Five years on from the start of Australia's controversial offshore detention policy, activist groups are demanding the federal government urgently resettle more than 1600 asylum seekers who remain on Manus Island and Nauru.
The call comes as protests held on Thursday mark five years since the offshore processing policy was reintroduced by the Rudd government.
A dozen empty chairs and a dozen pairs of footwear have been placed outside many federal MPs' offices to remind them of the lives lost in offshore detention.
Chairs have been placed outside Labor leader Bill Shorten's Moonee Ponds office, Victorian Liberal MP Tim Wilson's Bentleigh office and Energy Minister Josh Frydenberg's office in Camberwell.
Twelve refugees and asylum seekers have died while in Australian immigration detention on Manus Island and Nauru.
Vigils will also be held outside the Melbourne offices of the Liberals' Jason Wood and Labor MP Michael Danby, and in regional Victoria, including in Geelong, Bendigo and Ballarat.
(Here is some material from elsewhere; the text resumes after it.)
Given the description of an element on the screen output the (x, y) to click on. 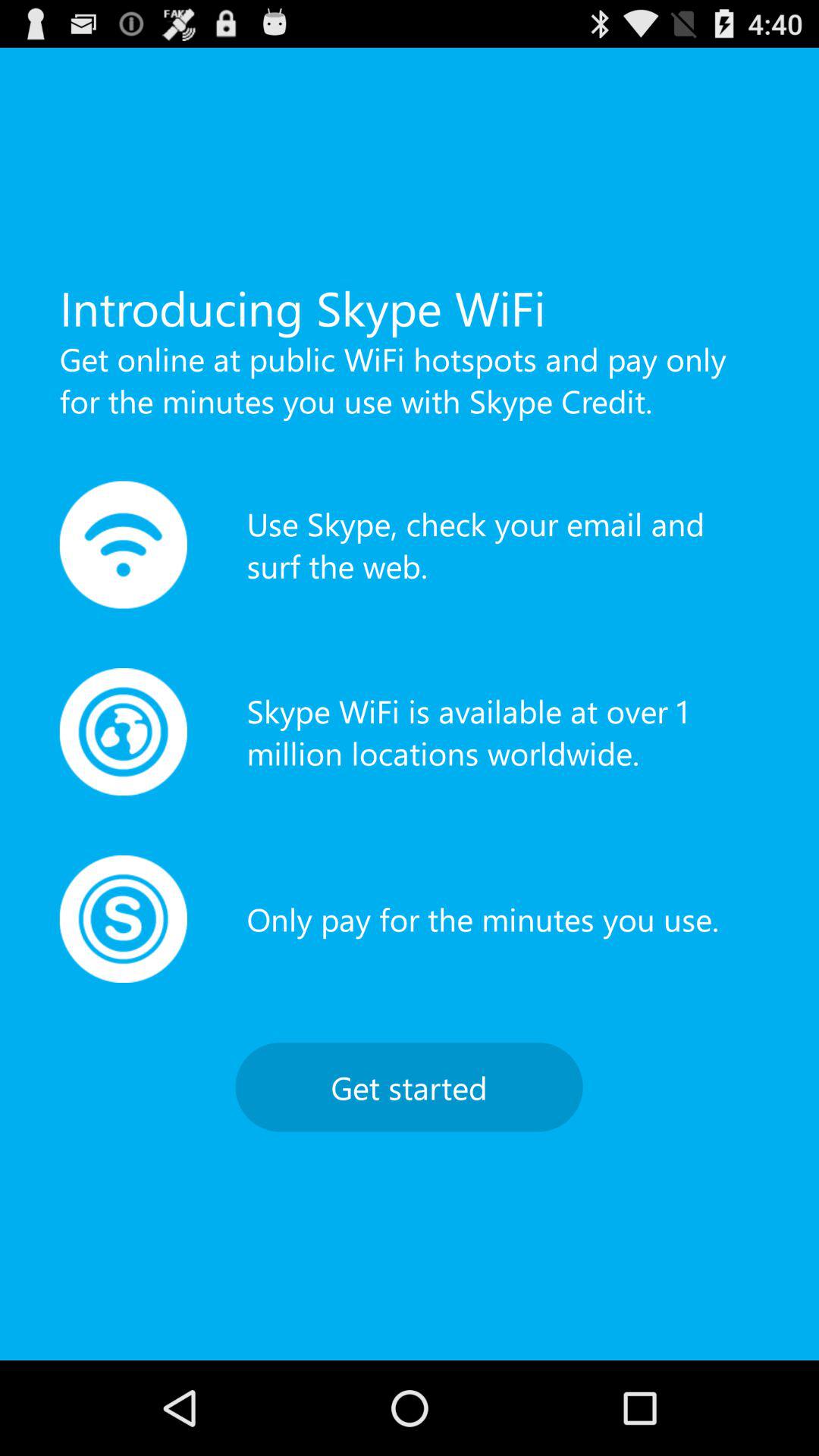
flip to get started icon (408, 1086)
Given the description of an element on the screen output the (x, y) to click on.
Human Rights Watch director Elaine Pearson said the mood among asylum seekers remained desperate.
She said marking the anniversary was pivotal to ensure those who "languish in terrible conditions" weren't forgotten by Australia and the world.
"It's been five years of misery and suffering for the people who've been sent to Manus and Nauru and it's an extremely inhumane policy that's come at a huge cost to the Australian government and it must end," she told SBS News.
"Most of the people on Manus and Nauru have been found to be refugees, that means they have a fear of persecution, they cant be sent to their home countries, and yet only a few hundred have been able to move on with their lives and go to the United States."
Around 300 of those who were in detention were resettled to the US under the US-Australia refugee deal.
But Ms Pearson said the deal with the US only heightened the anxiety for those who remained.
"They're anxious because they fear to be left behind and forgotten," she said.
"Their mental health has really deteriorated in part because of the long periods in detention, but also being separated from loved ones and not knowing much about their future. They are exhausted, they're very tired and the men look much older than their ages."
Of the 850 who remain on Nauru, around 124 are children.
Save the Children CEO Paul Ronalds warned children in detention faced problems which would affect them in adulthood.
"The immediate impact is that these children stop going to school and stop learning, which has really significant long-term impacts to their future protests," he told SBS News.
"We see the physical symptoms of that mental anguish in things like bed wetting. In adulthood, the mental impact of the circumstances will last them for their lives. It will make it hard for them to hold down jobs, hard to have long-term and trusting relationships. All the things it means to be human."
The anniversary will be marked by the release of a new book by journalist Behrouz Boochani, who spent five years detained on Manus Island.
Titled, “No friend but the mountains: writing from Manus Prison," the book offers personal accounts from within the detention centre.